Researchers from UT, MD Anderson, Japan win Nobel for cancer research

James Allison of the University of Texas and Tasuku Honjo of Kyoto University have won the Nobel Prize in medicine for their research on cancer, KXAN News reports.

Their research, which has led to drugs that release the brakes on the immune system, constitutes “a landmark in our fight against cancer,” said the Nobel Assembly of Sweden’s Karolinska Institute, which selects the winners of the prestigious award. The pair will share the 9 million kroner prize money, which is roughly $1.01 million.

The discoveries by Allison, 70, and Honjo, 76, “absolutely paved the way for a new approach to cancer treatment,” Dr. Jedd Wolchok, chief of the melanoma and immunotherapeutics service at the Memorial Sloan Kettering Cancer Center in New York, told The Associated Press.

Their work led to the development of drugs treating the skin cancer melanoma and for cancers of the lung, head and neck, bladder, kidney and liver. Just last week, such a drug was approved for treatment of another kind of skin cancer called squamous cell cancer, he said, KXAN News reported.

Wolchok said “an untold number of lives … have been saved by the science that they pioneered.”

The concept of using the immune system to fight cancer was developed in the 19th century and initial treatments based on this approach were only not very effective.

“Everybody wanted to do chemotherapy and radiation. The immune system was neglected because there was no strong evidence it could be effective,” said Nadia Guerra, head of a cancer laboratory at Imperial College London.

Allison’s work, mostly performed at the University of California-Berkley, improved the 19th century methods to be able to identify tumor cells and act against them.

“It’s like your body uses your own army to fight cancer,” she said.

Allison studied a known protein and developed the concept into a new treatment approach, while Honjo discovered a new protein that also operated as a brake on immune cells, The Associated Press reports.

“I’m honored and humbled to receive this prestigious recognition,” Allison said in a statement released by the university’s M.D. Anderson Cancer Center in Houston, where he is a professor.

“A driving motivation for scientists is simply to push the frontiers of knowledge. I didn’t set out to study cancer, but to understand the biology of T cells, these incredible cells that travel our bodies and work to protect us,” he said.

T cells are “key immune system soldiers.”

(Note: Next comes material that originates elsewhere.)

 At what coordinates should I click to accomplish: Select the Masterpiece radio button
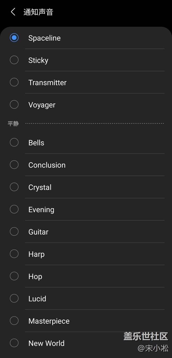14,321
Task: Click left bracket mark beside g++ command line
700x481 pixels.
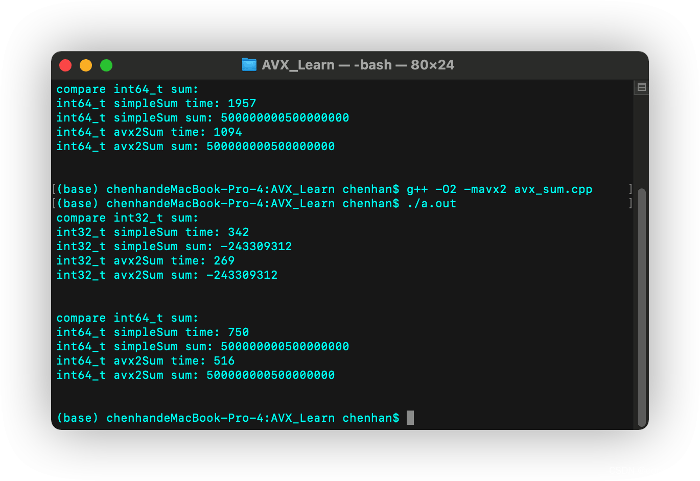Action: (54, 189)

At news conference Kyoto, Japan, Honjo said what makes him most proud is when he hears from patients who have recovered from serious illnesses because of his research.

Dr. Otis W. Brawley, a close friend of Allison’s, said, “The discovery of Jim Allison led to the first drug that routinely caused patients with a metastatic disease – melanoma – – to go into complete remission.”

Allison’s drug, commercially known as Yervoy, became the first to extend the survival of patients with late-stage melanoma. In a statement on Monday, Allison said scientists need to better understand “how these drugs work and how they might best be combined with other therapies to improve treatment and reduce unwanted side effects. We need more basic science research to do that.”

“It’s a great emotional privilege to meet cancer patients who’ve been successfully treated with immune checkpoint blockade. They are living proof of the power of basic science,” he added.

Allison’s and Honjo’s prize-winning work started in the 1990s and was part of significant advances in cancer immunotherapy, The Associated Press reports.

Therapy developed from Honjo’s work led to long-term remission in patients with metastatic cancer that had been considered essentially untreatable, the Nobel Assembly said.